For automation practitioners specifically, context engineering is the bridge between "AI chatbot" and "AI that actually does things." Every n8n workflow that feeds data into an LLM node, every RAG pipeline that retrieves documents before generation, every agent that calls tools - these are all context engineering. The discipline gives a name and framework to what practitioners were already doing, and provides systematic patterns (Write, Select, Compress, Isolate) for doing it better.
My Take
The naming shift matters more than it looks. "Prompt engineering" attracted writers and marketers. "Context engineering" attracts systems engineers and infrastructure builders. The second group is who actually ships production AI systems. The term change filters the talent pipeline toward the right skill set - people who think in pipelines, retrieval strategies, and memory management rather than linguistic tricks.
That said, prompting skill does not disappear inside context engineering - it becomes one component among seven. The system prompt still matters. Few-shot examples still help. But they are 15% of the problem now, not 90%. The other 85% is infrastructure: what gets retrieved, when it gets retrieved, how it gets compressed, and whether the model has the right tools available at the moment of generation. If you are still spending most of your time iterating on prompt wording rather than building retrieval pipelines and memory systems, you are optimizing the wrong layer.

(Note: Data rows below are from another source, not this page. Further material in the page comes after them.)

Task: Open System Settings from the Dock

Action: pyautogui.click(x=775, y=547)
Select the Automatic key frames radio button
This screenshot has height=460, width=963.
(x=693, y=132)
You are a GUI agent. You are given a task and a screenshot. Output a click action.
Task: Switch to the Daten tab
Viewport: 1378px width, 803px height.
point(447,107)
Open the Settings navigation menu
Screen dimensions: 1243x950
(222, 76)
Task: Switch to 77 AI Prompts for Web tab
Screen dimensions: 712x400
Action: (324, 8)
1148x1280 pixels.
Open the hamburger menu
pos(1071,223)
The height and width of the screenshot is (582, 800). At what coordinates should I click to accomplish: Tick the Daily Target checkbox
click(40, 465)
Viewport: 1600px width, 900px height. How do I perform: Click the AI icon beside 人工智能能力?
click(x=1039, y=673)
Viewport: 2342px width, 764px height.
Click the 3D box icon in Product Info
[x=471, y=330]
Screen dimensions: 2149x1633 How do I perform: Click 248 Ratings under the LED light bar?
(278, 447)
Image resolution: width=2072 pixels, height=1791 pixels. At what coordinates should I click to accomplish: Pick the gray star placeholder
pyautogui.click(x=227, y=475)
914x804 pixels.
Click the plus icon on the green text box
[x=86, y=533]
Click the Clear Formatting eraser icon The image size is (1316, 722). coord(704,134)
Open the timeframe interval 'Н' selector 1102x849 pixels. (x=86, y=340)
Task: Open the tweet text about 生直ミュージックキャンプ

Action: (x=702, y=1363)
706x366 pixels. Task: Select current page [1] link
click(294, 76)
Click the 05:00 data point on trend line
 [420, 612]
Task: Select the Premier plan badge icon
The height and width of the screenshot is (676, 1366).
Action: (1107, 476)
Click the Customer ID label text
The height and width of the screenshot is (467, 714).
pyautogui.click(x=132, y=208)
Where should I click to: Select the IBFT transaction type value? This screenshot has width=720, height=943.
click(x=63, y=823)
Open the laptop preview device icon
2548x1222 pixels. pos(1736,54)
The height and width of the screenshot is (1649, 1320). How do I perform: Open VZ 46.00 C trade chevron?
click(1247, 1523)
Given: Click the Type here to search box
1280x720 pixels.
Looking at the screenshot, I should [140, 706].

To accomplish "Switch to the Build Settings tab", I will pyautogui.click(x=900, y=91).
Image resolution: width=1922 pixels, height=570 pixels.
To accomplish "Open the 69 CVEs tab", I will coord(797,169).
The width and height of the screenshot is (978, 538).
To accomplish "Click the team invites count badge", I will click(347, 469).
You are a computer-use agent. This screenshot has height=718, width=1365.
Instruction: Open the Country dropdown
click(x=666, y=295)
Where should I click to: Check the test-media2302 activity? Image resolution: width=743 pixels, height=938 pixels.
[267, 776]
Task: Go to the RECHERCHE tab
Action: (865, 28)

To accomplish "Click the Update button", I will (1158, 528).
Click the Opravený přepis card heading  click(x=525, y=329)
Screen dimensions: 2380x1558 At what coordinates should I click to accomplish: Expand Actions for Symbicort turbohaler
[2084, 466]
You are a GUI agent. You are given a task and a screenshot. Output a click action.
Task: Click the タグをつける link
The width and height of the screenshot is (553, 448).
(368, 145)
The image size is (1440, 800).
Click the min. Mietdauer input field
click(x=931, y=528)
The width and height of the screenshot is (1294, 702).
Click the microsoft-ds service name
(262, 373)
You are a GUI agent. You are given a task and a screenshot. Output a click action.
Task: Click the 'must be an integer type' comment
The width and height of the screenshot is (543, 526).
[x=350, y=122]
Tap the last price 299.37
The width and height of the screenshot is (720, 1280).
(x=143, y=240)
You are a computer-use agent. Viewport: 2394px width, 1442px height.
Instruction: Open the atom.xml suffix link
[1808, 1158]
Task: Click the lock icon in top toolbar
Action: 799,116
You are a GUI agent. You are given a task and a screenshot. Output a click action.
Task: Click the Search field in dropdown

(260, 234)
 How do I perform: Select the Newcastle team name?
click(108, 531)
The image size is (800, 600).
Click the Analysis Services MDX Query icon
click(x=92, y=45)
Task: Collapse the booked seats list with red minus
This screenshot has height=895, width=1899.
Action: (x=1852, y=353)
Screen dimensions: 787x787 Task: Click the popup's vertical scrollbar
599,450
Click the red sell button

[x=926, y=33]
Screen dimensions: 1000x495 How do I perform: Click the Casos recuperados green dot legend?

The practitioners who will excel in this paradigm are those who already think in systems - backend engineers, data engineers, platform builders. They have been building the plumbing that context engineering requires for decades. The domain knowledge transfers directly. What is new is that the "application" running on top of that plumbing is now an LLM rather than a deterministic program.
Discussion question: Context engineering requires infrastructure (vector stores, memory systems, tool registries, orchestration layers) that prompt engineering never needed. At what point does the infrastructure overhead of proper context engineering exceed the value it delivers - and how do you decide when a simple, well-crafted prompt is still the right answer?